For a vector \( \mathbf{x} = [x_1, x_2, \dots, x_n] \), the L1 norm is:
\[
\| \mathbf{x} \|_1 = |x_1| + |x_2| + \dots + |x_n|
\]
- Geometric interpretation: Imagine you are moving in a grid system, like a taxicab driving on streets that run parallel to the axes (like in Manhattan). The L1 norm calculates the total distance you travel by adding up the "blocks" you move in each direction.
- Use case: The L1 norm is often used when you want to promote sparsity (i.e., many values being zero). It is commonly used in L1 regularization (also known as Lasso in machine learning).
2. L2 Norm (Euclidean Norm):
- Definition: The L2 norm is the square root of the sum of the squared values of the components of the vector.

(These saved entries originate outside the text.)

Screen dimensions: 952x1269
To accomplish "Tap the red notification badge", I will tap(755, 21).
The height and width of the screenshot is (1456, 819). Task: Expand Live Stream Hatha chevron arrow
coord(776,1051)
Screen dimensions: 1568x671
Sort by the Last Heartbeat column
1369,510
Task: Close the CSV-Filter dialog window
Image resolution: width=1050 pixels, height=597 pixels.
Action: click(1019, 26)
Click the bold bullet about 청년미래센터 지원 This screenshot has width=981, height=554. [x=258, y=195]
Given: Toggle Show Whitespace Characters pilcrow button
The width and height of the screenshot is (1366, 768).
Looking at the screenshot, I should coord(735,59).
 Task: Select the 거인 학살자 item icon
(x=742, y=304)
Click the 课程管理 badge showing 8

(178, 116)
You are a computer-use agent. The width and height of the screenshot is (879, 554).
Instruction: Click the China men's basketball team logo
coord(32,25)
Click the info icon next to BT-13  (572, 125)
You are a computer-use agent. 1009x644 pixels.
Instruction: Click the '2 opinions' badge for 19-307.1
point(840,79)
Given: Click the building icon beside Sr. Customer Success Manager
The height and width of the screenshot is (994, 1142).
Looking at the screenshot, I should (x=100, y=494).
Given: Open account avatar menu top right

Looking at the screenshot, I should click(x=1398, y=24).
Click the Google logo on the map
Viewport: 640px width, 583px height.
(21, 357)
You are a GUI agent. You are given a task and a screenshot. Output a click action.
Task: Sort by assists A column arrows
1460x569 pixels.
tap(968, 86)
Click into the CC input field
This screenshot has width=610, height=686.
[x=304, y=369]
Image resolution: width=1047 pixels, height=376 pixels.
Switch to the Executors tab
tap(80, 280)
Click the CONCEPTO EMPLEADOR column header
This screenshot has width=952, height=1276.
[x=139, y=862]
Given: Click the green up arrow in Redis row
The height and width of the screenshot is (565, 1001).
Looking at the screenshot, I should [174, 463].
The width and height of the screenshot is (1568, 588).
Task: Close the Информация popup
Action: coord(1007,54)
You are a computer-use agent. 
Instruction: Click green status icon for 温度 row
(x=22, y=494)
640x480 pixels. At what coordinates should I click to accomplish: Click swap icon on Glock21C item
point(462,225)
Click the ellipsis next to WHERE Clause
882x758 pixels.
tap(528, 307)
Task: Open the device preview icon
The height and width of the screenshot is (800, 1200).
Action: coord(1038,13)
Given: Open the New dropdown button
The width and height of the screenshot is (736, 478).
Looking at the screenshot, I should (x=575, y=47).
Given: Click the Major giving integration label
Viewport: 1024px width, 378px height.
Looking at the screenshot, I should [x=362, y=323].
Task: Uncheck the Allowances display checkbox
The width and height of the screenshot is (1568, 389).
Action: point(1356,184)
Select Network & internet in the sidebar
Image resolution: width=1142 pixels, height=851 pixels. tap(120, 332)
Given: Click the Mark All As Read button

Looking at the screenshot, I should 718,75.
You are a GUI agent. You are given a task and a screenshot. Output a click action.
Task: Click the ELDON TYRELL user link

For the same vector \( \mathbf{x} = [x_1, x_2, \dots, x_n] \), the L2 norm is:
\[
\| \mathbf{x} \|_2 = \sqrt{x_1^2 + x_2^2 + \dots + x_n^2}
\]
- Geometric interpretation: The L2 norm represents the straight-line (Euclidean) distance from the origin to the point \( (x_1, x_2, \dots, x_n) \) in space. It's like measuring the "direct" distance from the origin to the point, as if using a ruler.
- Use case: The L2 norm is more commonly used when you want to minimize the overall error or difference in predictions, like in L2 regularization (also known as Ridge regression).
Key Differences:
- L1 norm: Adds up the absolute values of the components (can be thought of as a "grid" distance).
- L2 norm: Squares the components, sums them, and then takes the square root (direct "straight-line" distance).
In summary:
- L1 norm is simpler and often used in contexts where sparsity (fewer non-zero elements) is desired.
- L2 norm is more common in situations where a smooth, continuous penalty is needed for large values.